Zeynebiye - Ehlibeyt Dünyasının Gündemi | Türkiye Caferileri

Türkiye ve İran Suriye'de Çarpıştırılmak İsteniyor

Cem TV'deki programda Suriye olaylarını değerlendiren Türkiye Caferileri Lideri Selahattin Özgündüz, Suriye olayları başta olmak üzere bölgemizdeki gelişmelere yönelik önemli açıklamalarda bulundu. 

27 Ekim 2011
Türkiye ve İran Suriye'de Çarpıştırılmak İsteniyor

Erol Mütercimler'in hazırlayıp sunduğu; Aynanın Arkası ve Komplo Teorileri programının bu haftaki konukları Türkiye Caferileri Lideri Selahattin Özgündüz ile Uluslararası İlişkiler ve Siyaset Bilimi Uzmanı Doç. Dr. Maya Arakon'dı. Suriye başta olmak üzere Arap dünyasındanki gelişmelerin masaya yatırıldığı programda önemli tespitler öne çıktı.

Özgündüz, Caferilik ve Türkiye Caferileri hakkında bilgi vererek başladığı konuşmasında Mütercimler'in ve izleyicilerin sorularını yanıtladı.

Mütercimler: Geçtiğimiz günlerde Suriye'nin başkenti Şam'da ve Halep'te milyonluk halk gösterileri oldu. Son dönemde Ankara'nın bakışının yansımaları nasıl oldu?

Özgündüz: Suriye'de bir yanda cuma namazı çıkışı eylem yapan üç beş binlik, on binlik gruplar var. Fakat buna karşılık milyonluk mitingler oluyor. Beşşar lehine, rejimi koruma lehine kırk iki bin metrekarelik bayrakla şehir şehir yürüyüşler var. Özellikle Şam'da yapılan bu son mitinge bir milyonu aşkın Suriyeli katıldı. Şam'ın o büyük meydanı dolmuştu; oraya çıkan ana caddeler tıka basa doluydu. Bu mitingte hem Sünni olan Suriye Başmüftüsü hem gayrimüslim liderleri Beşşar lehine konuşmalar yaptılar. Bu mitingin aslında BM'de Suriye aleyhine alınan karara Rusya ve Çin'in karşı çıkmasına teşekkür mahiyetindeydi.

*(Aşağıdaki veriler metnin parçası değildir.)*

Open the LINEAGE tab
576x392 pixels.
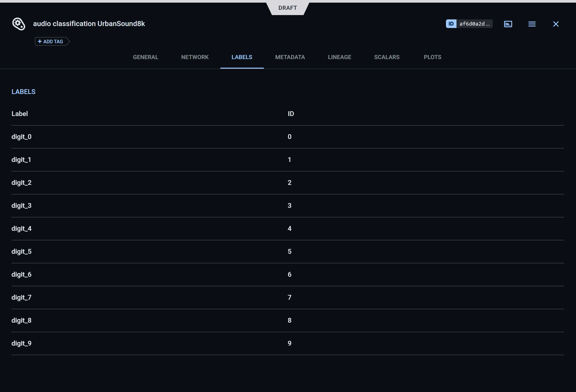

Sayın Başbakanımızın geçen yıl Evrensel Aşura Matem Merasimi'ne katılarak bizi onurlandırması, peşinden Necef'ül Eşref'e giderek Hz. Ali Türbesi'ni ziyaret ederek Ayetullah Sistani'yle mülakatları, Şia dünyasında Sayın Başbakanımıza karşı muhteşem bir sevgi oluşturdu. Bu durum yara almadan sürdürülseydi çok güzel şeyler yapılabilirdi. Hem Suriye sorunu bölgeye zarar vermeyek bir şekilde, hem de Bahreyn'deki olaylar BOP'a hizmet etmeyecek bir formülle Başbakanımızın aracılığıyla çözülebilirdi. Başbakanımızın kazandığı o sevginin bu sorunları çözümüne büyük katkısı olacaktı. Ama ne yazık ki hükümetimizin Suriye ile ilgili tavrı ve hükümetimize yakın medyanın tavrı, o sevgiyi biraz örseledi, yaraladı. Orada yansıması da bu yönde oldu.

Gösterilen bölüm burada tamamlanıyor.